In 2001 Fruit Chan made Hollywood Hong Kong, which continues his interest in the plight of the marginalized and oppressed. A mixture of social critique and black humor, this film also deals with prostitutes, but is different from Durian, Durian in that in the latter film the viewpoint of the prostitute comes across cogently while in Hollywood Hong Kong it is less certain. There is a certain measure of vagueness about the main character. She comes into a squatter area earmarked to be demolished and at the end leaves for Hollywood to pursue her cherished desires.

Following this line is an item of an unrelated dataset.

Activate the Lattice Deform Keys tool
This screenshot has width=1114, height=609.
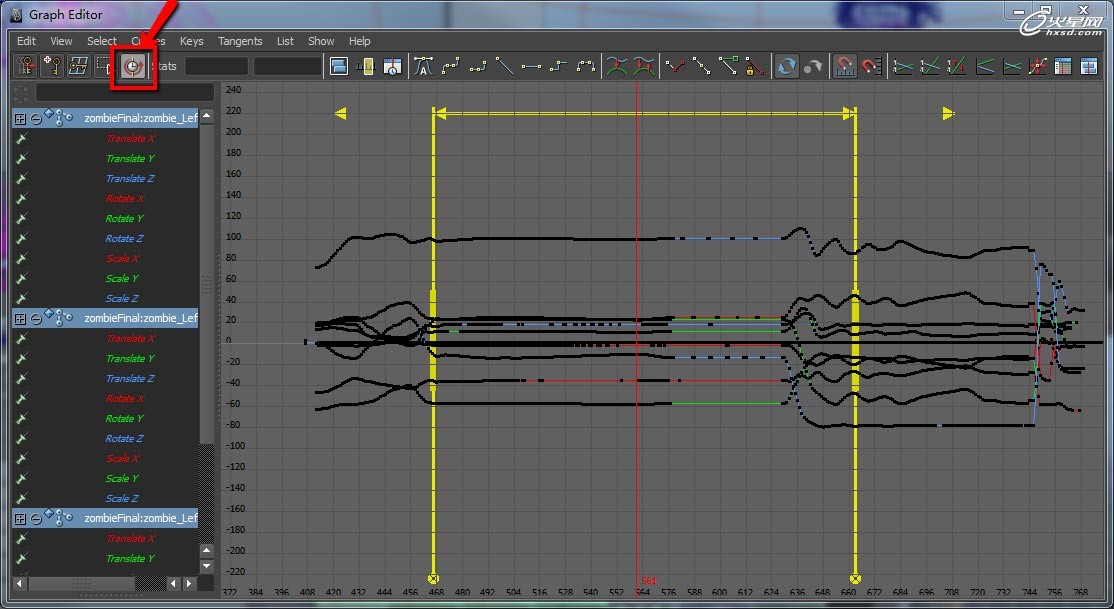click(78, 66)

Tong Tong dreams of Hollywood while living in a shantytown and this contrastive topos provides the backbone of Chan's analysis. Durian, Durian and Hollywood Hong Kong textualize similar experiences, but from divergent stylistic and representational vantage points. In the latter film, the juxtaposition of highrise buildings and shantytowns serves to portray a Hong Kong of sharp contrasts. Interestingly, the film works not so much at the level of realism as that of fantasy. Stylization is an important part of the meaning of the film. The sense of absurdity that pervades the film is vitally connected with the social critique that Fruit Chan offers us. He seems to indicate that one need not be restricted to a narrow understanding of realism in order to delve into social inequities.

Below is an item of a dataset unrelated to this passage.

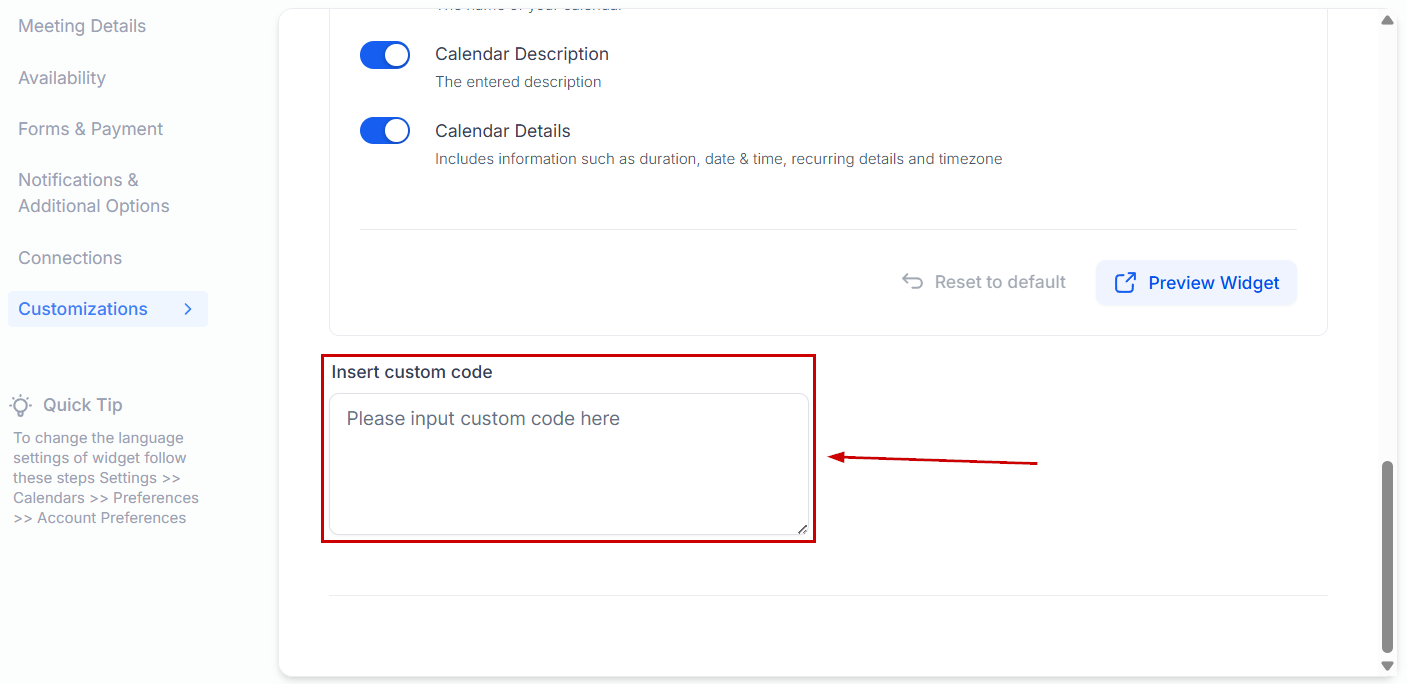
Task: Turn off the Calendar Details toggle
Action: pos(385,131)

In 2002, Fruit Chan made Public Toilet, which in many ways is his weakest film. Dong Dong was born in a public toilet and he is referred to as the god of toilets. As the film recounts the quest for a miracle cure, the urinal becomes the central trope and brings together diverse narrative strands of a rambling story that moves from Hong Kong to Korea to China to India and to the United States. The proletarian consciousness is not absent in the film; but Public Toilet's narrative has a certain aimlessness which vitiates its meaning.  Although the film has both the element of human compassion and the element of fantasy that one finds in many of Chan's earlier works as well, its narrative energy seems unnecessarily dissipated.

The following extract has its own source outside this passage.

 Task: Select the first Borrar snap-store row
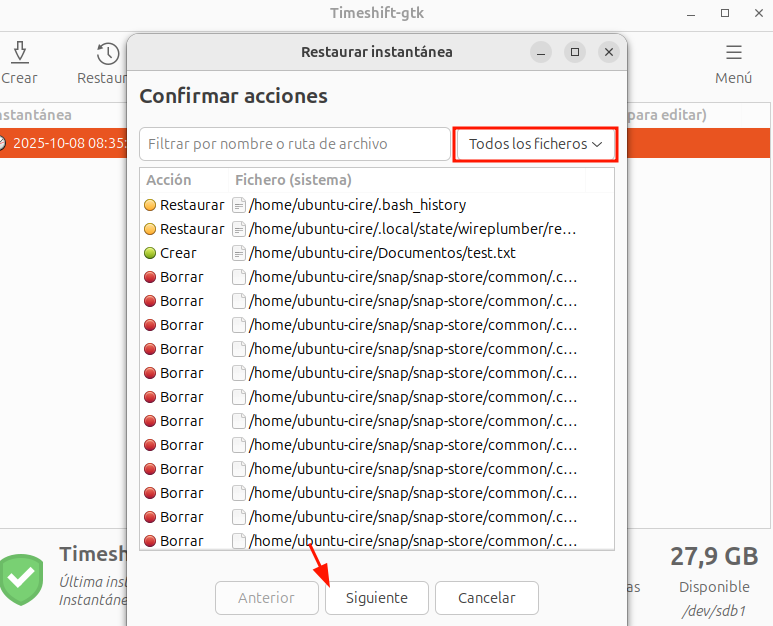click(x=400, y=277)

In 2004 Fruit Chan made Dumplings. A shorter version was included in Three Extremes (2002), which had works by two other distinguished filmmakers as well. Dumplings examines the predicament of an aging actress who yearns to recapture her earlier vivacity. She approaches Aunty Mei, whose dumplings have the strange ability of bringing about rejuvenation. It so happens that Aunty Mei makes use of human fetuses in making her strange dumplings. The film explores issues of youth, aging, and bioethics. Some in the audience would, no doubt, find this mixture of the horror and black comedy genres distasteful. Here, too, Fruit Chan's penchant for portraying proletariat consciousness is present, although perhaps not in the focused way that characterized his earlier work. The film develops a contrast between the Chinese immigrant working class and the anglicized Hong Kong middle class — especially in terms of their respective life styles, modes of thinking and worldviews. With abortion a dominant trope in Dumplings, the two settings for abortions characterizing the working class and the middle class serve to underline the disparities among the two classes. What is most remarkable about the film is the innovative camerawork of Christopher Doyle who brings an interesting visuality to this somewhat strange story.